Fourth, we find that the result is present outside the United States, using international census data 
for countries that record racial classifications. Racial diversity is strongly associated with lower birth rates 
in Africa (South Africa, Mozambique, Zimbabwe), and also in a small sample of UK data. Central and 
South American countries show mixed evidence, with some having strong positive effects (Ecuador, El 
Salvador), others having significant negative effects (Uruguay, Cuba), and a number being insignificant 
(Jamaica, Brazil). These results do not reveal an obvious pattern of what drives the variation in effects 
across countries, but suggest that explanations unique to the U.S. are unlikely to be sufficient. 

Next, we explore specific predictions of homophily. While homophily is a general pattern, it is 
unlikely that all races have the same revealed preference for same-race marriage at each point in time. If 
interracial marriage is more common for a given race and year, racial isolation should matter less for 
fertility. Second, within a race and year, interracial marriage rates also differ by sex, as women of a given 
race may “marry out" of their race at higher rates than men, or vice versa.
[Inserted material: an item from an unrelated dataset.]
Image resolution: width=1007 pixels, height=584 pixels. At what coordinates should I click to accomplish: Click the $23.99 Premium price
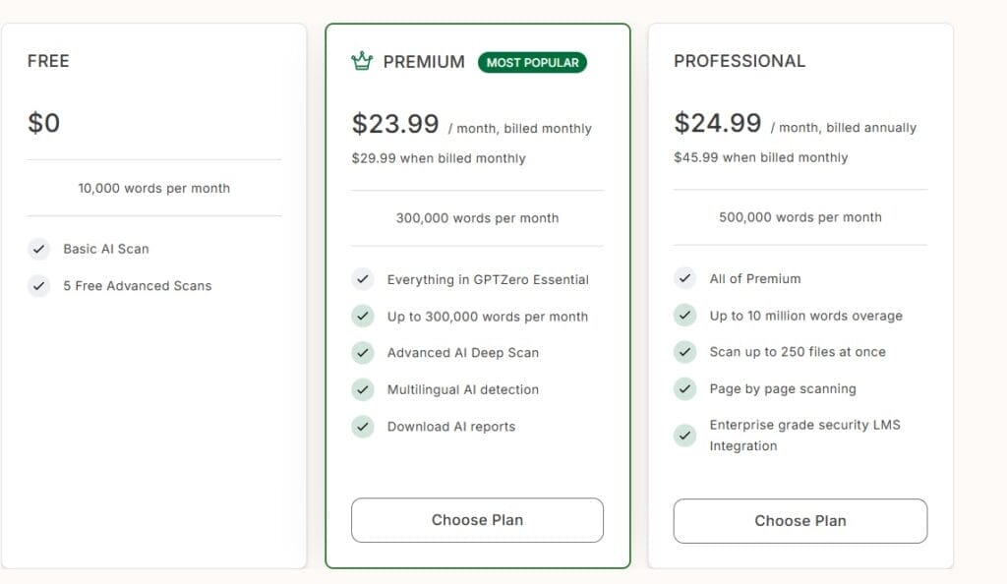pos(395,124)
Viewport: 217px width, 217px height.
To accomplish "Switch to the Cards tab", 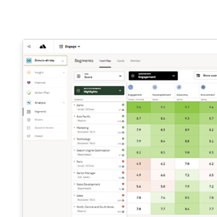I will [x=121, y=61].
This predicts different effects 
across the sexes — if women of a given race marry out more frequently, then racial isolation effects will bite 
more for men of that race than for women (as the men are more dependent on same-race women than those 


women are dependent on them). We find both predictions borne out in the data. More intermarriage reduces 


the effect of racial isolation on fertility, and more intermarriage by women relative to men reduces the racial 
isolation effect for women of that race relative to men of that race. This is strongly consistent with 
homophily playing an important role in our effects and is not easily explainable by other channels. 

To further test if our results are due to the difficulty of finding a desired partner, we examine other 
relationship outcomes. A one standard deviation increase in race share is associated with a 1.2 percentage 
point higher probability of a woman being currently married, a 1.2 percentage point higher probability of 
having ever being married, and a lower age of first marriage (by 2.3 months). It is somewhat negatively 
related to the probability of divorce, though the effects are weaker. Diversity effects do not appear to be 
limited to the narrow costs of raising children, but also to the difficulty of finding a martial partner. 

Another prediction of homophily is that if people have preferences for similar partners along other 
demographic dimensions, we ought to find demographic share effects for other variables. The evidence here 
is more mixed — we find robust positive effects for income decile share that are around half to two thirds as 
large as the race share effect, consistent with the homophily among income levels documented in in 
Greenwood et al (2014). However, other variables like education and age do not show the same effects. 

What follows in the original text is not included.